Sebelum ke bioskop, aku menyempatkan diri googling. Mencari semua artikel dengan kata kunci mengarah kepada Avengers. Setidaknya, aku punya referensi di kepala. Sekali lagi aku tidak takut spoiler. Aku ingin jadi teman nonton yang baik, yang cerdas. Di awal penayangan, beberapa kali temanku menanyakan apakah aku mengantuk atau tertidur.  
Nah, ini oleh-oleh dari menonton Avengers. Aku menuliskannya untukmu. Sekali lagi, ini bukan spoiler.
Apalah arti sebuah kisah tanpa ide yang spesial. Endgame memilih ide besar “Andai”. Andai waktu dapat kembali. Andai permasalahan bisa diselesaikan dengan cara memutar waktu kembali. Andai sesuatu yang sudah terjadi tidak pernah terjadi.
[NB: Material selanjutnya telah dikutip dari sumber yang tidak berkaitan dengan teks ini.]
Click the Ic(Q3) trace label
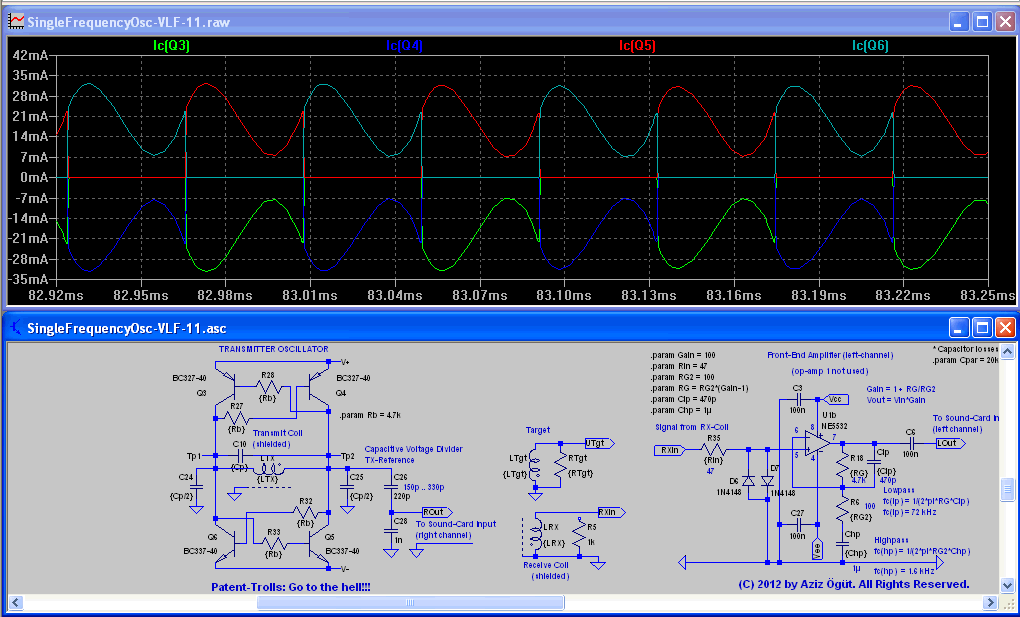coord(171,45)
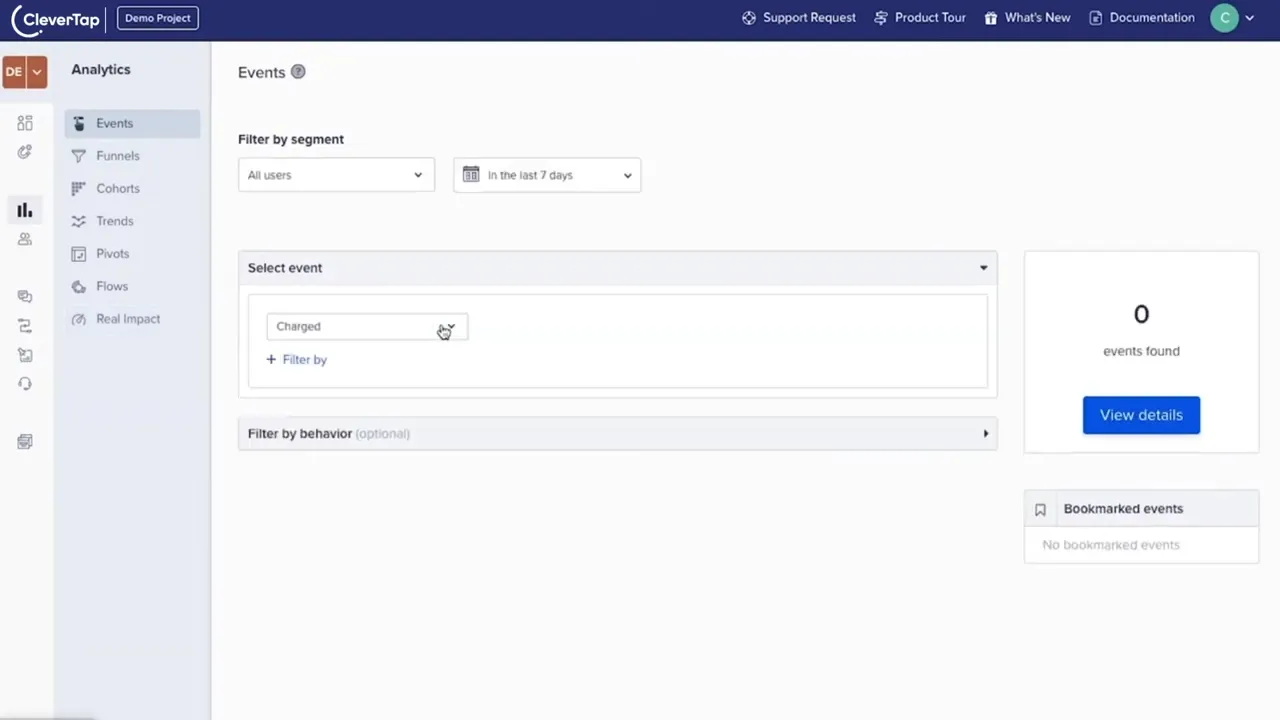Collapse the Select event panel

pyautogui.click(x=982, y=267)

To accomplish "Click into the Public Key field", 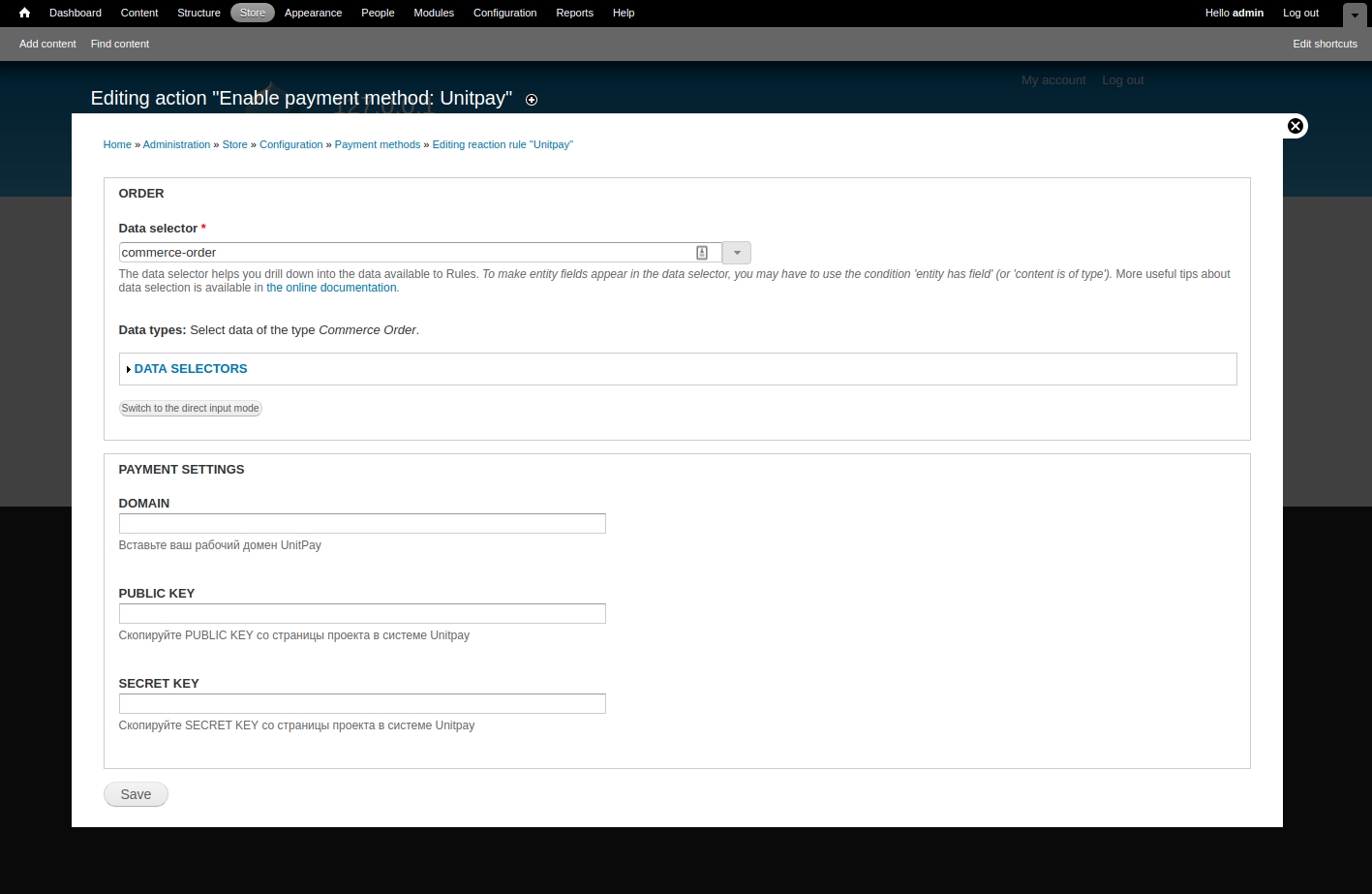I will pos(362,614).
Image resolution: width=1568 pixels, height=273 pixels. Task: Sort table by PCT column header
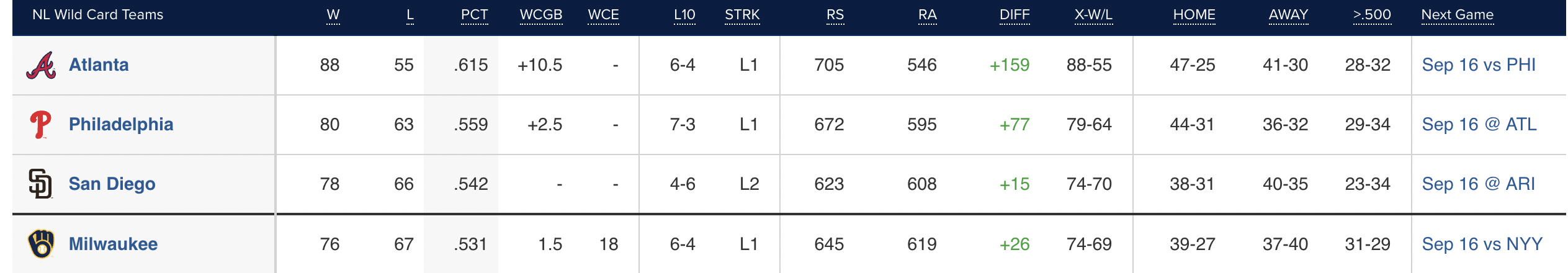tap(475, 15)
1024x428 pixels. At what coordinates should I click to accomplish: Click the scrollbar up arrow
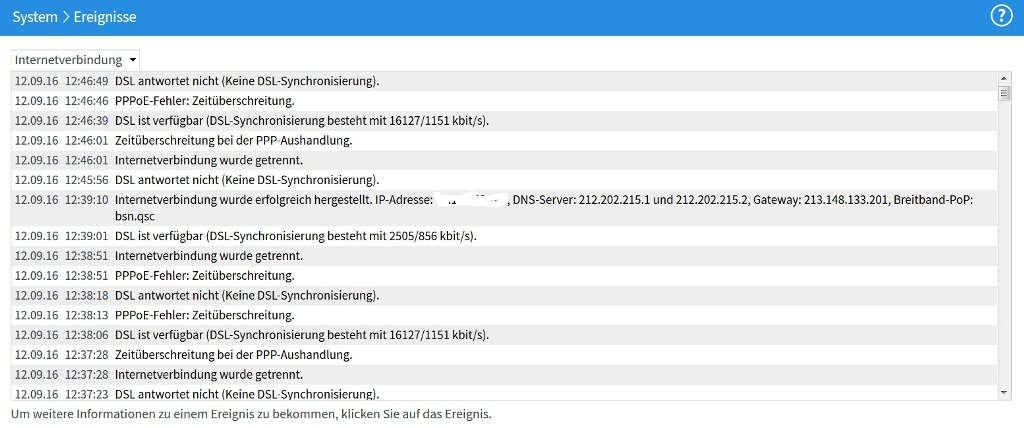1004,79
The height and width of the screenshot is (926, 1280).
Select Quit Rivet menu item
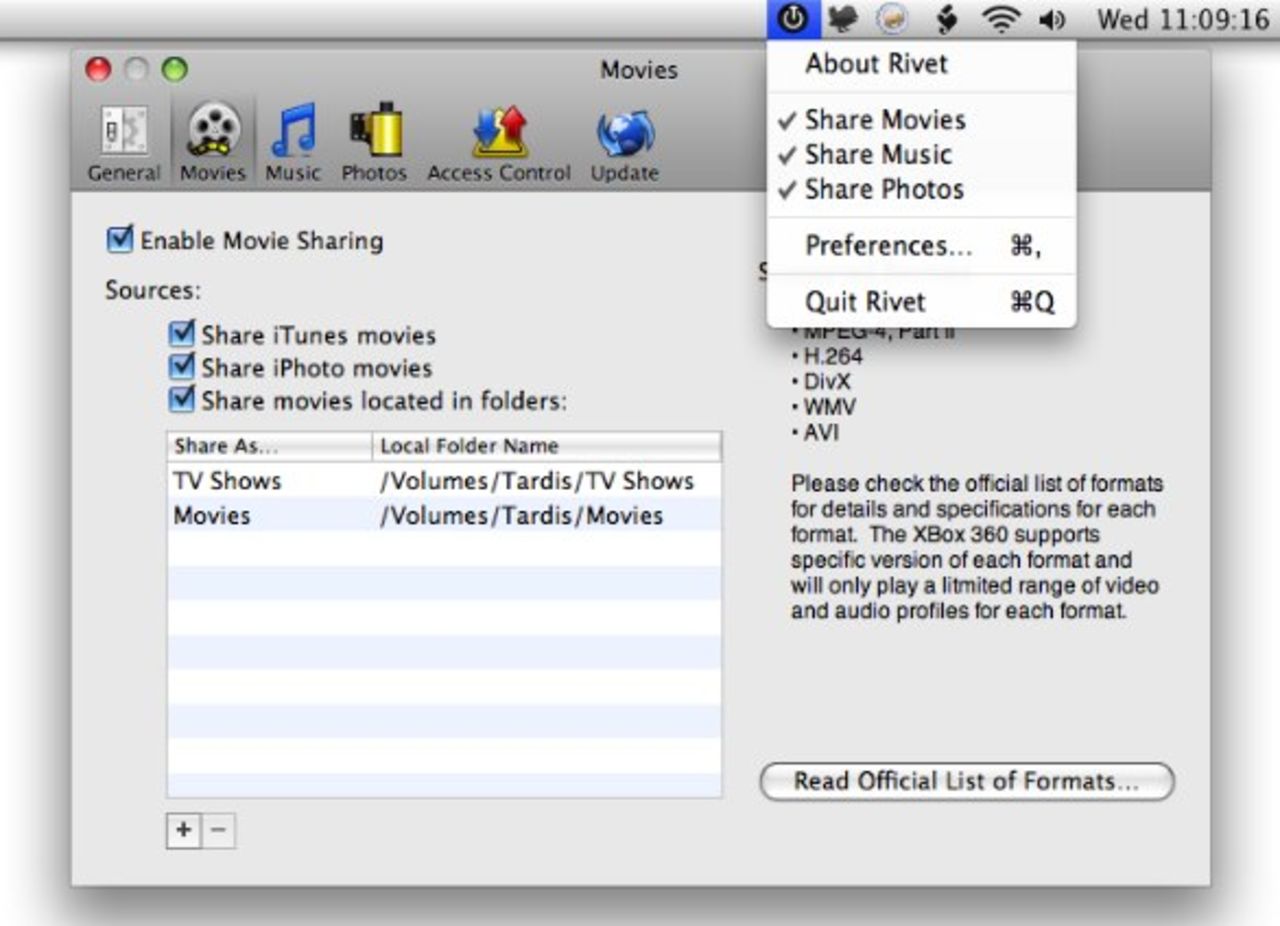865,301
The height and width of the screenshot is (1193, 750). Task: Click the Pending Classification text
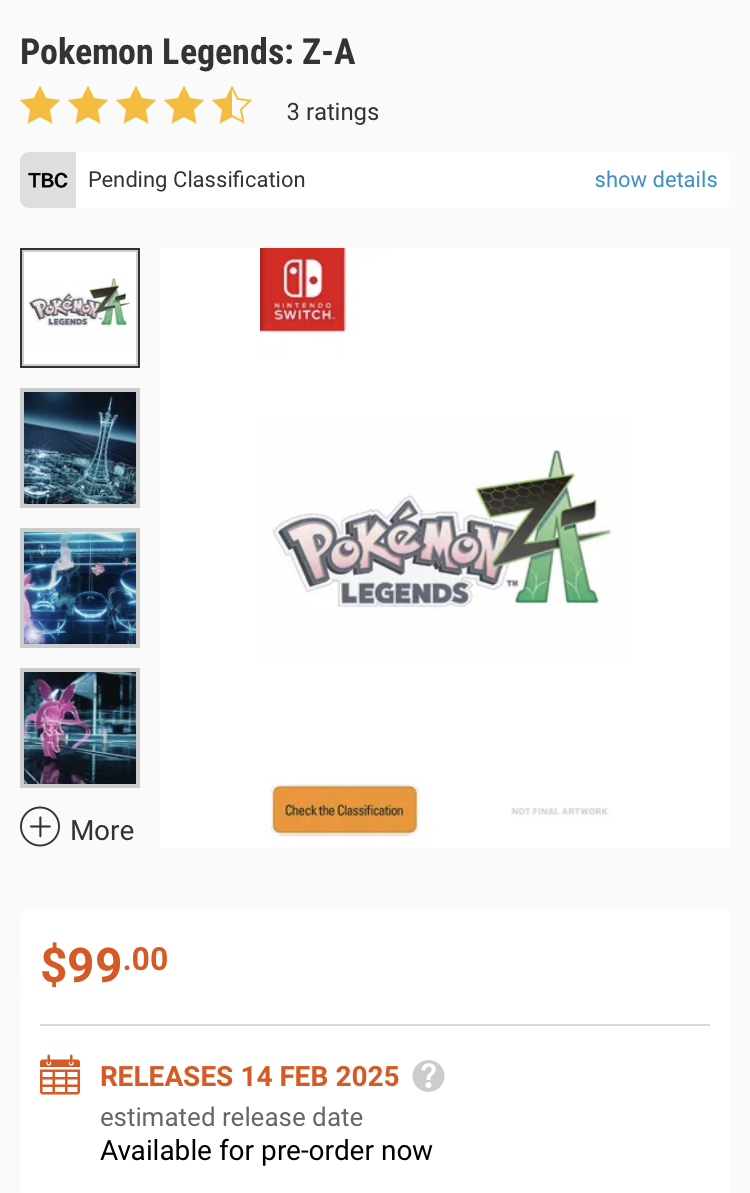[x=196, y=180]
Ini merupakan persoalan yang sering ada dalam kebanyakan kepala dan hati manusia ketika mengahadapi masalah. Dalam dunia nyata, ini nyaris tidak bisa terjadi bahkan mustahil. Akan tetapi, itulah harapan yang paling banyak diinginkan oleh manusia. 
Pemilihan tema besar tersebut menjadi ironi. Dibalik kekuatan para tokoh ternyata mereka memilih cara melankolis untuk menyelesaikan masalah. Beranjak dari harapan yang bertentangan dengan kenyataan. Marvel sukses mengaduk-aduk logika dan perasaan penonton dengan memilih tema ini.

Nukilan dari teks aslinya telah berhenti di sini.